PG PENNY HARDAWAY. Maybe the closest thing to Magic that we’ve seen, but a better scorer. If his health had held out (and if he’d had a franchise center to play with his entire career), who knows how good he could have been?

SG TRACY MCGRADY. Nick Anderson played longer, but McGrady had some of his best years in Orlando, ringing up impressive scoring numbers, and pretty good assist and rebounding totals, too.

SF RASHARD LEWIS. Orlando’s late 2000s run to the Finals was due in no small part to Lewis’ marksmanship.

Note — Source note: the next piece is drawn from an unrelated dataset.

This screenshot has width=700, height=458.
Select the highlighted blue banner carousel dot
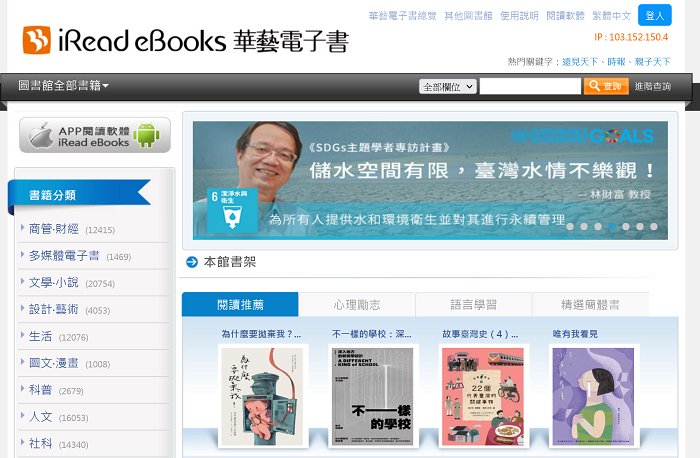pyautogui.click(x=612, y=227)
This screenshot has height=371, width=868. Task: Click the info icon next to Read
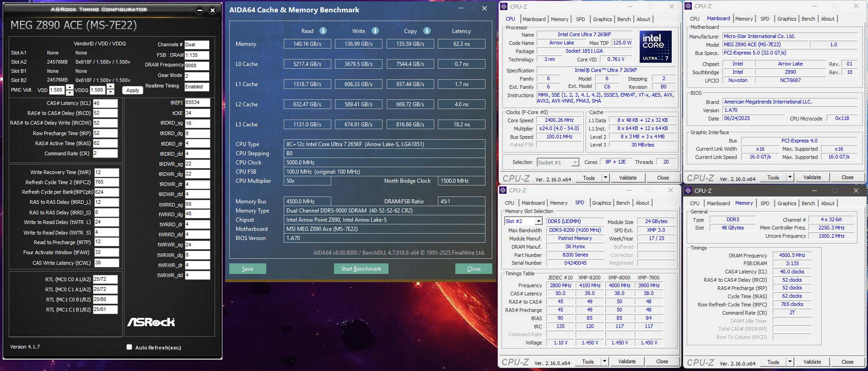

PF HORACE GRANT. Grant was the right veteran leader for a team on the verge, helping take them to the Finals in the 90s. He could guard the opposition’s best post player, leaving Shaq free to freelance.

C DWIGHT HOWARD. He gets the nod over Shaq because he stayed longer. Howard isn’t the scorer O’Neal was, but he’s a better rebounder, and probably a better shot-blocker.

6TH SHAQUILLE O’NEAL. How could you not put him somewhere on the list?

PHILADELPHIA 76ERS

PG ALLEN IVERSON. This might be the toughest team in the league to come up with sa Top 5 for. They’ve had brilliant players at every position. Iverson beats out rock-steady Mo Cheeks and early star Larry Costello here for his statistical contributions, his maximum effort every night, and for having to suffer through some horrendous seasons of little or no support.

SG HAL GREER. Greer was what you call a perennial, someone who could be relied on for 22 points every night for a decade.

SF JULIUS ERVING. Talk about your embarrassment of riches! Neither Billy Cunningham, Chet Walker, nor George Yardley make this list? That’s how much Doc meant, not just to the franchise, but to the city and the league. His best years may have been behind him when he got to the NBA, but he was still good enough to win a league MVP, and once Moses Malone showed up to flank him, Doc put up scoring numbers nearly the equal of his ABA tenure.

PF CHARLES BARKLEY. Dolph Schayes, I’m sorry. Barkley was a once-in-a-lifetime player. When’s the next time we’re going to see a 6’ 4” player put up those kind of rebounding numbers? Right. Never.

C WILT CHAMBERLAIN. The rings may not be there, but the numbers are, and we’ll never see their like again.

6TH MOSES MALONE. He joined a loaded Sixers team and put them over the top – way over the top. And he continued producing at the same level for the rest of his stay.

PHOENIX SUNS

PG STEVE NASH. The Suns have had a pretty astonishing run of point guards in their 40+ year history: Hall of Famer Gail Goodrich, Paul Westphal, Dennis Johnson, Kevin Johnson, Jason Kidd, even Stephon Marbury. But Westy wasn’t a true point guard, and while KJ turned the franchise around, he did it with a lot of veteran talent around him. Nash, however, paired with a bright coach, took charge of a young team, and helped change the way the NBA looked at offensive basketball. The two MVPs don’t hurt, either.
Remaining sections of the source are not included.